### TASK INPUTS
****************
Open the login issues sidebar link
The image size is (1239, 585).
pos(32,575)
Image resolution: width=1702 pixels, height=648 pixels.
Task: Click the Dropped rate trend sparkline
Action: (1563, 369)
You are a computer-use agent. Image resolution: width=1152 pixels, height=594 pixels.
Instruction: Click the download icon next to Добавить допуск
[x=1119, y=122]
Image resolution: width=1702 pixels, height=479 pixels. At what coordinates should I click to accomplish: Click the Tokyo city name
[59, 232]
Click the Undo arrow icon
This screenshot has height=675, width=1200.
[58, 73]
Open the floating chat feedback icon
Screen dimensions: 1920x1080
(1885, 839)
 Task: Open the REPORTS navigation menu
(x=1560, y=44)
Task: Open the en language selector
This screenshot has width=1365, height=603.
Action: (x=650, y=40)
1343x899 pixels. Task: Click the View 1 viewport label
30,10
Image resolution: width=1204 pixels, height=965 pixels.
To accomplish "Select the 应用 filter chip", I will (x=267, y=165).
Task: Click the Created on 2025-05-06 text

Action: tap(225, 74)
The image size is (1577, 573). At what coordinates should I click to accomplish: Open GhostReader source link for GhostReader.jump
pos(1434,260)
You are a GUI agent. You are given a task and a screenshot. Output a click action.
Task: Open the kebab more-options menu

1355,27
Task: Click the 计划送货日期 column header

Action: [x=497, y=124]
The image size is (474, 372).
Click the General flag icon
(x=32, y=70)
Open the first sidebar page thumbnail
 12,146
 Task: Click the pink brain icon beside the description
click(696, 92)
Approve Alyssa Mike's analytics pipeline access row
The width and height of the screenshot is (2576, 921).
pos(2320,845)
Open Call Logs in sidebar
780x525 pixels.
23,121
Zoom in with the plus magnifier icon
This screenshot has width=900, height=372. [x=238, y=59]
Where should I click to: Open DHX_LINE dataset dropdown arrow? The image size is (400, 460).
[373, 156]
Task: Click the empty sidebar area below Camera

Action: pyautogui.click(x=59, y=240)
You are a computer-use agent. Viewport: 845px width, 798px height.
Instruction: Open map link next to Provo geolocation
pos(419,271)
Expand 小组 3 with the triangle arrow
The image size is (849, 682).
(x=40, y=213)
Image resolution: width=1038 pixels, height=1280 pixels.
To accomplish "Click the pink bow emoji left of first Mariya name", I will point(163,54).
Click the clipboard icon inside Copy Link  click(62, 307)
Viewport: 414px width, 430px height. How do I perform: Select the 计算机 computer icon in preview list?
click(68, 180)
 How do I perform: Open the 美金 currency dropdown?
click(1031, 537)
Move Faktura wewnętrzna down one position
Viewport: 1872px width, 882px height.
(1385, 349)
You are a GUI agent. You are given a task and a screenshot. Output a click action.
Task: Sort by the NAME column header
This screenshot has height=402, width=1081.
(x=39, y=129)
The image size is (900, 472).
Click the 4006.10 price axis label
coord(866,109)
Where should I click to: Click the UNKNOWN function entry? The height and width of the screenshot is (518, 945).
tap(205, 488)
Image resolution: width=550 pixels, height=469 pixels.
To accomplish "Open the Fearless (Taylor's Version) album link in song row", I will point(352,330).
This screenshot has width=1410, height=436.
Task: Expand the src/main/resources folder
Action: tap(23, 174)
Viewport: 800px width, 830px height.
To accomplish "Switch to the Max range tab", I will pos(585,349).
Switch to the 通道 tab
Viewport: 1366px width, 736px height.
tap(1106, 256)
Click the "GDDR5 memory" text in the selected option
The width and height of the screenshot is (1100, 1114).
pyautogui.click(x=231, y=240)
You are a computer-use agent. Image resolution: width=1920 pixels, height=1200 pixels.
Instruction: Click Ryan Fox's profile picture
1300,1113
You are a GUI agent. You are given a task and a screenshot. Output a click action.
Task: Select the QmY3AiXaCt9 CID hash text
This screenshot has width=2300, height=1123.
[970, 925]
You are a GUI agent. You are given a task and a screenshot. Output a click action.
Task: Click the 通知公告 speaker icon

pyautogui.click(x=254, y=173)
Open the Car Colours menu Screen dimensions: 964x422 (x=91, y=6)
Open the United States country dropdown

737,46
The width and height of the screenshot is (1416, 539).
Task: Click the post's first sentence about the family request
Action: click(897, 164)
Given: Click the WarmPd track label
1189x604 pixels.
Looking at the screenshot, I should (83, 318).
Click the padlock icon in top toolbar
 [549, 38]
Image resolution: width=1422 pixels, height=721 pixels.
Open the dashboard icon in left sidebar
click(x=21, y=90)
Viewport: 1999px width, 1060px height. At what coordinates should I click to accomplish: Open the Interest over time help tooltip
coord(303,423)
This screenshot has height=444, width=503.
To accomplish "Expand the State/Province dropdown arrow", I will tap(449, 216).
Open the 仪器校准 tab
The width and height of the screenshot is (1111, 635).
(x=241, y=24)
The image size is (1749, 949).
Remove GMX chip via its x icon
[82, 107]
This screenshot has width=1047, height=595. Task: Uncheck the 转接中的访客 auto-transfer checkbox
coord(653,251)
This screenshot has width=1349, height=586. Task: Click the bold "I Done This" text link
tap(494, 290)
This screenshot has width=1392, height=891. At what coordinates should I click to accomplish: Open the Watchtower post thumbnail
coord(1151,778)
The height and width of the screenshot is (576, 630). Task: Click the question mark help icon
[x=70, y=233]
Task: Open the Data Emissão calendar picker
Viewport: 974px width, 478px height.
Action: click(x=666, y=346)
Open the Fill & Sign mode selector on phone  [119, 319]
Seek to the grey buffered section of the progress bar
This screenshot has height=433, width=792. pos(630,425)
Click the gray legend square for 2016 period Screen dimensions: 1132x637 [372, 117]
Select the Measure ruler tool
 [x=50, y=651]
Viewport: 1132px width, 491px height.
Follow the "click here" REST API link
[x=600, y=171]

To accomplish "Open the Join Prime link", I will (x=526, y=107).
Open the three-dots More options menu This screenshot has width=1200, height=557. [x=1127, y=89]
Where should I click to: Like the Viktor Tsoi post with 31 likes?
****************
Every entry should be output again exactly as written.

### RESULT OF THE EXERCISE
Open the login issues sidebar link
The image size is (1239, 585).
pos(32,575)
Image resolution: width=1702 pixels, height=648 pixels.
Task: Click the Dropped rate trend sparkline
Action: (1563, 369)
You are a computer-use agent. Image resolution: width=1152 pixels, height=594 pixels.
Instruction: Click the download icon next to Добавить допуск
[x=1119, y=122]
Image resolution: width=1702 pixels, height=479 pixels. At what coordinates should I click to accomplish: Click the Tokyo city name
[59, 232]
Click the Undo arrow icon
This screenshot has height=675, width=1200.
[58, 73]
Open the floating chat feedback icon
Screen dimensions: 1920x1080
(1885, 839)
 Task: Open the REPORTS navigation menu
(x=1560, y=44)
Task: Open the en language selector
This screenshot has width=1365, height=603.
Action: (x=650, y=40)
1343x899 pixels. Task: Click the View 1 viewport label
30,10
Image resolution: width=1204 pixels, height=965 pixels.
To accomplish "Select the 应用 filter chip", I will (x=267, y=165).
Task: Click the Created on 2025-05-06 text

Action: tap(225, 74)
The image size is (1577, 573). At what coordinates should I click to accomplish: Open GhostReader source link for GhostReader.jump
pos(1434,260)
You are a GUI agent. You are given a task and a screenshot. Output a click action.
Task: Open the kebab more-options menu

1355,27
Task: Click the 计划送货日期 column header

Action: [x=497, y=124]
The image size is (474, 372).
Click the General flag icon
(x=32, y=70)
Open the first sidebar page thumbnail
 12,146
 Task: Click the pink brain icon beside the description
click(696, 92)
Approve Alyssa Mike's analytics pipeline access row
The width and height of the screenshot is (2576, 921).
pos(2320,845)
Open Call Logs in sidebar
780x525 pixels.
23,121
Zoom in with the plus magnifier icon
This screenshot has width=900, height=372. [x=238, y=59]
Where should I click to: Open DHX_LINE dataset dropdown arrow? The image size is (400, 460).
[373, 156]
Task: Click the empty sidebar area below Camera

Action: pyautogui.click(x=59, y=240)
You are a computer-use agent. Viewport: 845px width, 798px height.
Instruction: Open map link next to Provo geolocation
pos(419,271)
Expand 小组 3 with the triangle arrow
The image size is (849, 682).
(x=40, y=213)
Image resolution: width=1038 pixels, height=1280 pixels.
To accomplish "Click the pink bow emoji left of first Mariya name", I will point(163,54).
Click the clipboard icon inside Copy Link  click(62, 307)
Viewport: 414px width, 430px height. How do I perform: Select the 计算机 computer icon in preview list?
click(68, 180)
 How do I perform: Open the 美金 currency dropdown?
click(1031, 537)
Move Faktura wewnętrzna down one position
Viewport: 1872px width, 882px height.
(1385, 349)
You are a GUI agent. You are given a task and a screenshot. Output a click action.
Task: Sort by the NAME column header
This screenshot has height=402, width=1081.
(x=39, y=129)
The image size is (900, 472).
Click the 4006.10 price axis label
coord(866,109)
Where should I click to: Click the UNKNOWN function entry? The height and width of the screenshot is (518, 945).
tap(205, 488)
Image resolution: width=550 pixels, height=469 pixels.
To accomplish "Open the Fearless (Taylor's Version) album link in song row", I will point(352,330).
This screenshot has width=1410, height=436.
Task: Expand the src/main/resources folder
Action: tap(23, 174)
Viewport: 800px width, 830px height.
To accomplish "Switch to the Max range tab", I will pos(585,349).
Switch to the 通道 tab
Viewport: 1366px width, 736px height.
tap(1106, 256)
Click the "GDDR5 memory" text in the selected option
The width and height of the screenshot is (1100, 1114).
pyautogui.click(x=231, y=240)
You are a computer-use agent. Image resolution: width=1920 pixels, height=1200 pixels.
Instruction: Click Ryan Fox's profile picture
1300,1113
You are a GUI agent. You are given a task and a screenshot. Output a click action.
Task: Select the QmY3AiXaCt9 CID hash text
This screenshot has width=2300, height=1123.
[970, 925]
You are a GUI agent. You are given a task and a screenshot. Output a click action.
Task: Click the 通知公告 speaker icon

pyautogui.click(x=254, y=173)
Open the Car Colours menu Screen dimensions: 964x422 (x=91, y=6)
Open the United States country dropdown

737,46
The width and height of the screenshot is (1416, 539).
Task: Click the post's first sentence about the family request
Action: click(897, 164)
Given: Click the WarmPd track label
1189x604 pixels.
Looking at the screenshot, I should (83, 318).
Click the padlock icon in top toolbar
 [549, 38]
Image resolution: width=1422 pixels, height=721 pixels.
Open the dashboard icon in left sidebar
click(x=21, y=90)
Viewport: 1999px width, 1060px height. At what coordinates should I click to accomplish: Open the Interest over time help tooltip
coord(303,423)
This screenshot has height=444, width=503.
To accomplish "Expand the State/Province dropdown arrow", I will tap(449, 216).
Open the 仪器校准 tab
The width and height of the screenshot is (1111, 635).
(x=241, y=24)
The image size is (1749, 949).
Remove GMX chip via its x icon
[82, 107]
This screenshot has width=1047, height=595. Task: Uncheck the 转接中的访客 auto-transfer checkbox
coord(653,251)
This screenshot has width=1349, height=586. Task: Click the bold "I Done This" text link
tap(494, 290)
This screenshot has width=1392, height=891. At what coordinates should I click to accomplish: Open the Watchtower post thumbnail
coord(1151,778)
The height and width of the screenshot is (576, 630). Task: Click the question mark help icon
[x=70, y=233]
Task: Open the Data Emissão calendar picker
Viewport: 974px width, 478px height.
Action: click(x=666, y=346)
Open the Fill & Sign mode selector on phone  [119, 319]
Seek to the grey buffered section of the progress bar
This screenshot has height=433, width=792. pos(630,425)
Click the gray legend square for 2016 period Screen dimensions: 1132x637 [372, 117]
Select the Measure ruler tool
 [x=50, y=651]
Viewport: 1132px width, 491px height.
Follow the "click here" REST API link
[x=600, y=171]

To accomplish "Open the Join Prime link", I will (x=526, y=107).
Open the three-dots More options menu This screenshot has width=1200, height=557. [x=1127, y=89]
Where should I click to: Like the Viktor Tsoi post with 31 likes?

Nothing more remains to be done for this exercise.